Across the border, the response has been no less jingoistic. Authorities imposed ‘airspace restrictions’ and cancelled several flights. On Thursday, PAF closed Lahore-Peshawar motorway for traffic to allow Pakistan Air Force (PAF) fighter jets practice landing and take-off. Pakistan’s rather peppercorn Defence Minister Khawaja Asif wrote on his official Twitter handle: “The defenders of our skies in a state of constant readiness, Alhamdulillah. Our motorways are our runways.”

However, in these periodical belligerent fits of the reactionary elites of the subcontinent the miniscule saner voices get drowned in the cacophony of unruly frenzy. But the harsh reality is that in the present balance of forces and the ailing Pakistani and Indian economies serious bourgeois cannot afford to go to war. Imperialist and national corporate investments are also a forbidding factor in instigating a large-scale military confrontation. For the oppressed peoples of the region already suffering from a socioeconomic onslaught by this cruel system war would be an unmitigated disaster.

It is also true that the subcontinental adversaries also cannot sustain a durable peace. Once again the main hindrance to any peaceful settlement are the profits of foreign and local capitalist bosses. A peaceful resolution of the disputes, ending episodic threats of wars and bloody confrontations impair the imperialist military industrial complex having major stakes in the armament of these states that preside over the largest concentration of poverty in the world. The other main hindrance to a sustained peace in the subcontinent is the abuse of this external and manufactured threat to crush internal dissent in the name of sovereignty and integrity of the ‘nation states’.

With the passage of years, glaring evidence of the failure of the liberal and the so-called progressive bourgeois sections of the ruling classes to create modern industrialised societies is obvious. The organic crisis of the imperialist grafted capitalism never stood a chance to carry out any of these historical tasks. This gave rise to xenophobic and religious fundamentalist tendencies. India that proclaims to be the largest democracy has a hard-line Hindutva regime with vile neo-fascist elements in domineering positions.

In Pakistan, the betrayals of the traditional mass party, the Pakistan People’s Party, and its leaders paved the way for the rise of Islamic fundamentalists, and a thin veneer of religiosity veiling a society in inertia. However, politically with meagre mass support religious parties are weaker in Pakistan than their Indian replicas. Nonetheless, these Islamic and Hindu fundamentalists feed upon each other to incite religious violence and hatred to break the class unity of the working classes bereft of a revolutionary leadership. State institutions have their stakes in propping hostilities with highest military spending in the poorest of the countries. The rival imperialists and the Pakistani and Indian states nowadays prop up religious proxies for savage aggression. However, this is a very dangerous path to tread upon. The proxies can sometimes influence their makers more than most imagine. If this fanaticism reaches the highest echelons of state power an outbreak of war cannot be entirely ruled out. Such a clash between the two nuclear states will wreak havoc that can annihilate more than one fifth of human kind that inhabits this region.

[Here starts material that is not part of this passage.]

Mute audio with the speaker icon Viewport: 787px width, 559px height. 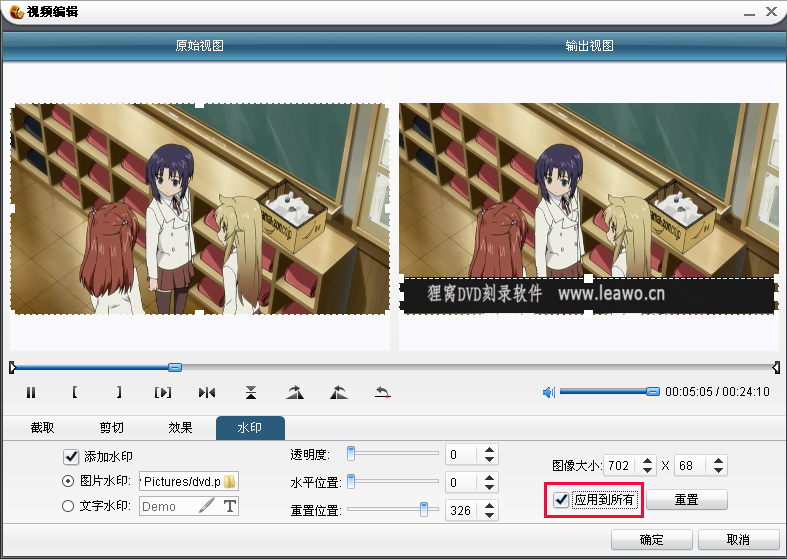[x=548, y=392]
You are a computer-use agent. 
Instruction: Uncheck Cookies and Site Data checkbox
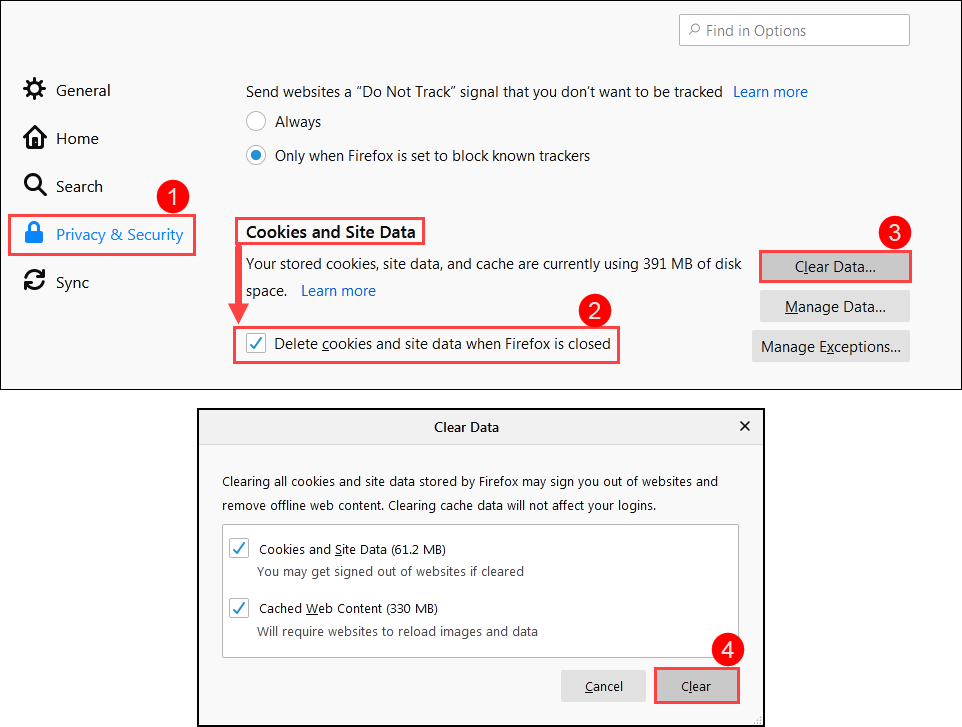point(239,549)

There have been innumerable peace initiatives and gestures from different regimes and the so-called civil society. Most end up in failure and dejection. The fundamental basis of the socioeconomic system that is imposed upon these societies doesn’t have the capacity to implement such peace initiatives. With the continued existence of decayed capitalism the existentialist threat to more than one and a half billion souls will relentlessly haunt the region.